----- Information given
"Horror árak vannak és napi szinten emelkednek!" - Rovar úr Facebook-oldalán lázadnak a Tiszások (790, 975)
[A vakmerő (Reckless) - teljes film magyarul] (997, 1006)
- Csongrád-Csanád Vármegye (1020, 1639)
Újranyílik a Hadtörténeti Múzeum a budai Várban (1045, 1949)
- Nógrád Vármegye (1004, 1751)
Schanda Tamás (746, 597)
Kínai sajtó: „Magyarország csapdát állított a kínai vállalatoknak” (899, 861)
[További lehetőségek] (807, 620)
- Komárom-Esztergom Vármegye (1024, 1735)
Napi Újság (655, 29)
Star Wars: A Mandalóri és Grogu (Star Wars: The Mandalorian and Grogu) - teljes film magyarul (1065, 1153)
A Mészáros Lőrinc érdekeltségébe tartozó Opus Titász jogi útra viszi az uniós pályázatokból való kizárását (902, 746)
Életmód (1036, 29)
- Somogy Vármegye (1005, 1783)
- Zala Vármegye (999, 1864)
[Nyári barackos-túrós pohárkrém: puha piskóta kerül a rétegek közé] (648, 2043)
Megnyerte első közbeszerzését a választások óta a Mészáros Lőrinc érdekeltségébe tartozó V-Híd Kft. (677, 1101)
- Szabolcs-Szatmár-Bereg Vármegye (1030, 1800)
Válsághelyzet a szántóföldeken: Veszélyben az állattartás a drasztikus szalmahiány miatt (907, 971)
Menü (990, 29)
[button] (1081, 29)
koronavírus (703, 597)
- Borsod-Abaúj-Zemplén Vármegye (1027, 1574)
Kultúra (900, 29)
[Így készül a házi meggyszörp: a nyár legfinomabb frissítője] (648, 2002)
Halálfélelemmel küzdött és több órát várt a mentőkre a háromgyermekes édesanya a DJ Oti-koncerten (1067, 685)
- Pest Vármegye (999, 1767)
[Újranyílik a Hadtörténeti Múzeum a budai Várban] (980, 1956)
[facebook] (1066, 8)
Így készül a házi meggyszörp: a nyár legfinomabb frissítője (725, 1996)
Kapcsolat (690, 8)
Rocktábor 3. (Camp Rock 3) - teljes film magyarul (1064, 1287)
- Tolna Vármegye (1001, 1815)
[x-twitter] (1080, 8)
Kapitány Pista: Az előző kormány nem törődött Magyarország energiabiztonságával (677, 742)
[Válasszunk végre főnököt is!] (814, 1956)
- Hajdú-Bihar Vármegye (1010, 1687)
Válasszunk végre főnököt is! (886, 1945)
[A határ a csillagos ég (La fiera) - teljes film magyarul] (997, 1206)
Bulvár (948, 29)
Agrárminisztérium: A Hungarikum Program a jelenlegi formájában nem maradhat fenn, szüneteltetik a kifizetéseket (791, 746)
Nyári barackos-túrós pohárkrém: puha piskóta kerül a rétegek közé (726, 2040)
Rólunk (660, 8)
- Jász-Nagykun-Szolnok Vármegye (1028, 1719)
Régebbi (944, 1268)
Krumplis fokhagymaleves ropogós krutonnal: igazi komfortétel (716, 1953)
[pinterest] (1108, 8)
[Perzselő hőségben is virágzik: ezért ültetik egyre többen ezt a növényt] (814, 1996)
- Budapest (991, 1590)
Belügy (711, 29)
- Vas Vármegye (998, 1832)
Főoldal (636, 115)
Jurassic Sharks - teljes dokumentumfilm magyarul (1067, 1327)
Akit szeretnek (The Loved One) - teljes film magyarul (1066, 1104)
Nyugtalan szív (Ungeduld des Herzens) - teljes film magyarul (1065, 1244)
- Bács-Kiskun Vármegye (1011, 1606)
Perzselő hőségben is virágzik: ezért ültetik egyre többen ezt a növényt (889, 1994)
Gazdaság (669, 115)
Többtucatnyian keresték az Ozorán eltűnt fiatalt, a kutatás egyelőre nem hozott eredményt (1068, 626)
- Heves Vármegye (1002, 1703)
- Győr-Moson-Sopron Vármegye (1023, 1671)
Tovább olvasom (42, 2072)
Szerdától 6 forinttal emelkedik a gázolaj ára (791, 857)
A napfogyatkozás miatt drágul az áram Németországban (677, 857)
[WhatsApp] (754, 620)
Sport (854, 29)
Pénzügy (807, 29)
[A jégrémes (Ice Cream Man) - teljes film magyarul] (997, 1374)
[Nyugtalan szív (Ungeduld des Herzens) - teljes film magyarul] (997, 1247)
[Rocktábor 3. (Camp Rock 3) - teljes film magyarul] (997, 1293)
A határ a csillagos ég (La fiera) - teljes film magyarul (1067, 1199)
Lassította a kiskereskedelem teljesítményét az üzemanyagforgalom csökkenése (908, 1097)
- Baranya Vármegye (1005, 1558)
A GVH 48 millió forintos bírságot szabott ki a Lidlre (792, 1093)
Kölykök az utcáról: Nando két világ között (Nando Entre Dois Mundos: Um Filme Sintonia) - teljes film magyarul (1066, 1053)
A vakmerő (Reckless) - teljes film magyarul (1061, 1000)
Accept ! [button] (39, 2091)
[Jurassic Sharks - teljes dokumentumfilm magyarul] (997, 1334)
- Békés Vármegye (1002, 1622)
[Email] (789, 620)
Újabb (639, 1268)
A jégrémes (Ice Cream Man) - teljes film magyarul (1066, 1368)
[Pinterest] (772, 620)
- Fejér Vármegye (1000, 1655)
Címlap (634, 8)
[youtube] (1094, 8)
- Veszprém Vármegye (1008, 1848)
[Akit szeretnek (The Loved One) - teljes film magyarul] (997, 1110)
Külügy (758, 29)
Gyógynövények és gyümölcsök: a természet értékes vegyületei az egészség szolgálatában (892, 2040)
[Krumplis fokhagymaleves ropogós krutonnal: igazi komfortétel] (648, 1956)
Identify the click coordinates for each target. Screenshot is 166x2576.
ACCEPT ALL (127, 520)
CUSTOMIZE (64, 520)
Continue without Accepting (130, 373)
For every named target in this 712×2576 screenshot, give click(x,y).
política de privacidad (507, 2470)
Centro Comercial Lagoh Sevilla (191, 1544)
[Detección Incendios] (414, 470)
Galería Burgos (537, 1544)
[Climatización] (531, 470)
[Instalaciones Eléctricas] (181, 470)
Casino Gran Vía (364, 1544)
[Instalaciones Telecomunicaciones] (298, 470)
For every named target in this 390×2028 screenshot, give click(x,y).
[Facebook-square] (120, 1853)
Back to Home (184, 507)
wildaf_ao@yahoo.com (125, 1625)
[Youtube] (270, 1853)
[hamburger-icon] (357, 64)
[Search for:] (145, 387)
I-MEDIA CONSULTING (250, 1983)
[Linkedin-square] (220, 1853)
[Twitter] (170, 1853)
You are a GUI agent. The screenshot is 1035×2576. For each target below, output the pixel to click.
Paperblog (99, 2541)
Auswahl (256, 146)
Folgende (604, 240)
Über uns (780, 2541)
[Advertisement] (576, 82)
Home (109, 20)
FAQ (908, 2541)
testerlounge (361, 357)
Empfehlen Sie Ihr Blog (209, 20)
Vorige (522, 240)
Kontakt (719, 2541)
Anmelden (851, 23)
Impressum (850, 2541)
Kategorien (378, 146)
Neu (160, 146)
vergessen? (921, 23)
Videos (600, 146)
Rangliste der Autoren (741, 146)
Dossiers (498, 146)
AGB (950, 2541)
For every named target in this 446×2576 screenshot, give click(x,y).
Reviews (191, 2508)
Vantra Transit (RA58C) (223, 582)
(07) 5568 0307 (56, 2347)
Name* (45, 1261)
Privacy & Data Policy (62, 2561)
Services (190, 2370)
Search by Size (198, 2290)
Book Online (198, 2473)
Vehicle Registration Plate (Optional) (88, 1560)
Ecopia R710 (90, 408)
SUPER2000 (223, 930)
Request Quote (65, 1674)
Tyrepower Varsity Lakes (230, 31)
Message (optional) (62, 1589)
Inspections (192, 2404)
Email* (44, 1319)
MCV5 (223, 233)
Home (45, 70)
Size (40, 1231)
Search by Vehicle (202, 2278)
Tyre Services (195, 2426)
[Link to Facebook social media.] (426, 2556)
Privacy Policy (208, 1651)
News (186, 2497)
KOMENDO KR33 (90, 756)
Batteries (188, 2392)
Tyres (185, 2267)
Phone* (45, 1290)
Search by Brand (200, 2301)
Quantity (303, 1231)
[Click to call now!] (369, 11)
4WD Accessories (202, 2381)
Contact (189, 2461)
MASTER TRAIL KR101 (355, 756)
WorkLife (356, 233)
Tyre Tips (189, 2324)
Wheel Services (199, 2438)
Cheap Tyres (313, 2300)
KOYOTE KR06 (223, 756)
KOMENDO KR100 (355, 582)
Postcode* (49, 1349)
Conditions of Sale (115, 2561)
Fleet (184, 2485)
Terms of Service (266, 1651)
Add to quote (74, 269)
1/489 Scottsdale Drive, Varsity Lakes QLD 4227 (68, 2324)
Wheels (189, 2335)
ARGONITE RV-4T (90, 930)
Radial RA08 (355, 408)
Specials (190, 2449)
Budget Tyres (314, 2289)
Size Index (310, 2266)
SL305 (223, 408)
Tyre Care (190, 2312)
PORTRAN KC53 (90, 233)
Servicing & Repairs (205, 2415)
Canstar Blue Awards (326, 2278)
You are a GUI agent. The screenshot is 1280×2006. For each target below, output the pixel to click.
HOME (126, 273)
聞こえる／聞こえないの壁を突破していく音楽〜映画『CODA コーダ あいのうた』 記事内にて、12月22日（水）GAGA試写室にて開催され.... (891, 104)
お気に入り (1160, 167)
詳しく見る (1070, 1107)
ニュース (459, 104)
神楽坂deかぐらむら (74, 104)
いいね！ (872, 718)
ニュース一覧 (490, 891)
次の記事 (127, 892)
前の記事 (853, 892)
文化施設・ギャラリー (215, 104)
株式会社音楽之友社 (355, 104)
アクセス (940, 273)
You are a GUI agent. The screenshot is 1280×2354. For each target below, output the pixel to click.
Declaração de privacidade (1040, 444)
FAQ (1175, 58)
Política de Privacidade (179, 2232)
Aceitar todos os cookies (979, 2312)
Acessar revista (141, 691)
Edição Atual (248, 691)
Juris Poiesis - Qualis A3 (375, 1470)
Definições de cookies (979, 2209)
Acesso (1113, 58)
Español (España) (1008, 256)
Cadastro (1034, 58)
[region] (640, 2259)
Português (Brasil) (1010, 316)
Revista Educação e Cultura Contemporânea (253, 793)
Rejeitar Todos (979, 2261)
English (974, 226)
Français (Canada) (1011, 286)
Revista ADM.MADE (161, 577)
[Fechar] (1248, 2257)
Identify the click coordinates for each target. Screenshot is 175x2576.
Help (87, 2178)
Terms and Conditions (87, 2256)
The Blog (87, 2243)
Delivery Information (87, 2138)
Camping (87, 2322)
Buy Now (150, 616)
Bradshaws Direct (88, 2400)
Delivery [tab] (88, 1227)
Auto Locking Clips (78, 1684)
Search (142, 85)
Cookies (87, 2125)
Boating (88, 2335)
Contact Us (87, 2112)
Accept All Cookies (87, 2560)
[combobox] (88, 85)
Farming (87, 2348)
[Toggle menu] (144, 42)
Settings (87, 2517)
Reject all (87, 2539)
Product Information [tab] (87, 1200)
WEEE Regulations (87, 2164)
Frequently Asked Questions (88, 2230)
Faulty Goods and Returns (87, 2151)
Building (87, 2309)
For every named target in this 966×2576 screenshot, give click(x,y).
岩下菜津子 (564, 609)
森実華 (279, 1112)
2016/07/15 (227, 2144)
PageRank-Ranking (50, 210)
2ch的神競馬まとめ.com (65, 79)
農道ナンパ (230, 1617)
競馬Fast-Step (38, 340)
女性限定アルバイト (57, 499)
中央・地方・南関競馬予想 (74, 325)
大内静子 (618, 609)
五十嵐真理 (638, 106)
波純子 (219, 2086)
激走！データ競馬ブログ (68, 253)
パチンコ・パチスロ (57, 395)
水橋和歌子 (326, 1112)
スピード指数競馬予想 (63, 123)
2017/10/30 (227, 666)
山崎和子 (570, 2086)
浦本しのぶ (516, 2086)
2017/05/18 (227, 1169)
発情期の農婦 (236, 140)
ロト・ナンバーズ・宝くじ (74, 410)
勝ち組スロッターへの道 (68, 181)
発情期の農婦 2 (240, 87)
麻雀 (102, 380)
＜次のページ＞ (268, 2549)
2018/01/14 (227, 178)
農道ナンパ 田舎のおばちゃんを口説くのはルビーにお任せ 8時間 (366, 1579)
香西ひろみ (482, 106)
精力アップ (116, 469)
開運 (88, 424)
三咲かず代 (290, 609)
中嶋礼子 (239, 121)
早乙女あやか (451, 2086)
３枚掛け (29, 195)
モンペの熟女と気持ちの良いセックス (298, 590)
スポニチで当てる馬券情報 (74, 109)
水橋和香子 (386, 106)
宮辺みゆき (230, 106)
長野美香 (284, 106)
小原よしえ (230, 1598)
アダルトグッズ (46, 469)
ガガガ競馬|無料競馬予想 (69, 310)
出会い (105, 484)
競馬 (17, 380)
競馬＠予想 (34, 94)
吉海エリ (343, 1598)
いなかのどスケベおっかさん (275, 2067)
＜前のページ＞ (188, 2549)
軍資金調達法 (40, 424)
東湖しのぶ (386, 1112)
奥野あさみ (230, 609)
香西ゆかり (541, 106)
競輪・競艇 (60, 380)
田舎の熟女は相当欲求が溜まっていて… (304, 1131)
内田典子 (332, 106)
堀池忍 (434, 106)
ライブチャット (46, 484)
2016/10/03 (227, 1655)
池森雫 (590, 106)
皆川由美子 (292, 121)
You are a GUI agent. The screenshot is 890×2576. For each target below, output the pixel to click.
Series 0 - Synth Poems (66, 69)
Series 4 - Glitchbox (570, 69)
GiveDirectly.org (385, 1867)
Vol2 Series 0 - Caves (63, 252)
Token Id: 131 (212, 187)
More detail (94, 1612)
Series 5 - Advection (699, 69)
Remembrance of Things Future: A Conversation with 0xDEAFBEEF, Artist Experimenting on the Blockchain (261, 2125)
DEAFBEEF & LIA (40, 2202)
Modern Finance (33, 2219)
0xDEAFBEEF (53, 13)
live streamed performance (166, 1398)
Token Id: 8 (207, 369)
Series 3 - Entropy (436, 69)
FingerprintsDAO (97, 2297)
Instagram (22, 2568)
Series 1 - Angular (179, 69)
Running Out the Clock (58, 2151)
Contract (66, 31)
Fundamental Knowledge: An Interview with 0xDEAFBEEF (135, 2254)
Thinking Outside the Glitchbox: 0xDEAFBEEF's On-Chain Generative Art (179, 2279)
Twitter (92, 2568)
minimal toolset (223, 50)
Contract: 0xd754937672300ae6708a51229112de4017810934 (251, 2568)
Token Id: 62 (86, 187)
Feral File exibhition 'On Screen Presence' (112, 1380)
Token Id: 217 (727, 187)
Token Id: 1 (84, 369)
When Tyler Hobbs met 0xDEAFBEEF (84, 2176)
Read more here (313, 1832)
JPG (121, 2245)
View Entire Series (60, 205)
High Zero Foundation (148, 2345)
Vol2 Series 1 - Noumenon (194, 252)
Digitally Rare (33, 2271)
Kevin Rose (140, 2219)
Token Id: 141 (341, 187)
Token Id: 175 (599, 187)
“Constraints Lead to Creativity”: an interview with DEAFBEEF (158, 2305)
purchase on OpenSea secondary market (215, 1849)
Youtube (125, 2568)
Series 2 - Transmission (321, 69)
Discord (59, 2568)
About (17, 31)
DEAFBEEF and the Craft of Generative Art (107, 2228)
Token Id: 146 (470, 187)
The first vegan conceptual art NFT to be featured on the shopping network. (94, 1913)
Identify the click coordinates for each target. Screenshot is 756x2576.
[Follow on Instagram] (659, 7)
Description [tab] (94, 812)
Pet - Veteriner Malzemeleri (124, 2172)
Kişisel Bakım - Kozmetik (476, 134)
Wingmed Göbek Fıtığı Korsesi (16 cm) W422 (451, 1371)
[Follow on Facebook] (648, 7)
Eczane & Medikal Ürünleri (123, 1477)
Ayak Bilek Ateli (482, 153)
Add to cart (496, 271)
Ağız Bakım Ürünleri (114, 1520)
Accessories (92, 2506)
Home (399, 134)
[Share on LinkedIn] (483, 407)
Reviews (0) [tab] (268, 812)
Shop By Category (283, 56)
----------
• [Description of the task]:
Produce only the lines from the line containing "麻雀 (102, 380)" through the line containing "ライブチャット (46, 484)", inclusive of both, exactly as they stand in the entries above.

• [Result for this task]:
麻雀 (102, 380)
＜次のページ＞ (268, 2549)
2018/01/14 (227, 178)
農道ナンパ 田舎のおばちゃんを口説くのはルビーにお任せ 8時間 (366, 1579)
香西ひろみ (482, 106)
精力アップ (116, 469)
開運 (88, 424)
三咲かず代 (290, 609)
中嶋礼子 (239, 121)
早乙女あやか (451, 2086)
３枚掛け (29, 195)
モンペの熟女と気持ちの良いセックス (298, 590)
スポニチで当てる馬券情報 (74, 109)
水橋和香子 (386, 106)
宮辺みゆき (230, 106)
長野美香 (284, 106)
小原よしえ (230, 1598)
アダルトグッズ (46, 469)
ガガガ競馬|無料競馬予想 (69, 310)
出会い (105, 484)
競馬 (17, 380)
競馬＠予想 (34, 94)
吉海エリ (343, 1598)
いなかのどスケベおっかさん (275, 2067)
＜前のページ＞ (188, 2549)
軍資金調達法 (40, 424)
東湖しのぶ (386, 1112)
奥野あさみ (230, 609)
香西ゆかり (541, 106)
競輪・競艇 (60, 380)
田舎の熟女は相当欲求が溜まっていて… (304, 1131)
内田典子 (332, 106)
堀池忍 (434, 106)
ライブチャット (46, 484)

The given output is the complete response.